*Available records*
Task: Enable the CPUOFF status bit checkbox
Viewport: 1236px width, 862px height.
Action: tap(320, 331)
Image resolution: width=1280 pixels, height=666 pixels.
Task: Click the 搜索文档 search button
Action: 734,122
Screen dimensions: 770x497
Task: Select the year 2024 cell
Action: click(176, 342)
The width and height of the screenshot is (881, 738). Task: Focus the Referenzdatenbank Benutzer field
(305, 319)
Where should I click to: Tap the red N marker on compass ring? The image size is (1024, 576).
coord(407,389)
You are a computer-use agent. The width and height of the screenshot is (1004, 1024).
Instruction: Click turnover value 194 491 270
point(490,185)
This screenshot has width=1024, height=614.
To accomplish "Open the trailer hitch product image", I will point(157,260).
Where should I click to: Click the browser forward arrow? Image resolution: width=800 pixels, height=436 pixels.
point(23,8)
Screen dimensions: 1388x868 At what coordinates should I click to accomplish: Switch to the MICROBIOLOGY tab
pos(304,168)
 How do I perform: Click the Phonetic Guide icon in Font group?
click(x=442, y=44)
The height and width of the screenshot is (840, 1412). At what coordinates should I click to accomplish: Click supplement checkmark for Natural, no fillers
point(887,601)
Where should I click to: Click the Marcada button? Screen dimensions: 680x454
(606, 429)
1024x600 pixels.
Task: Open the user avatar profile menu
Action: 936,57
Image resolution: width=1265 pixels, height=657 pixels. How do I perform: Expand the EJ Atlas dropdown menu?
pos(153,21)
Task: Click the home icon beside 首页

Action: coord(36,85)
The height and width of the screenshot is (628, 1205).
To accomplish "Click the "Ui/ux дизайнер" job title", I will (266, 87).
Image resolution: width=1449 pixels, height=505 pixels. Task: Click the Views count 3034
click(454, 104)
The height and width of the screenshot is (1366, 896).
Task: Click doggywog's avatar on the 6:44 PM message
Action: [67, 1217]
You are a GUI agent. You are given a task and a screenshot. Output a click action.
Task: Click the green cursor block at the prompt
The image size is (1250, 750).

*Prompt*
Go through the material above and copy each line that holds the string "agent".

*Response below*
You are a computer-use agent. The width and height of the screenshot is (1004, 1024).
You are a GUI agent. You are given a task and a screenshot. Output a click action.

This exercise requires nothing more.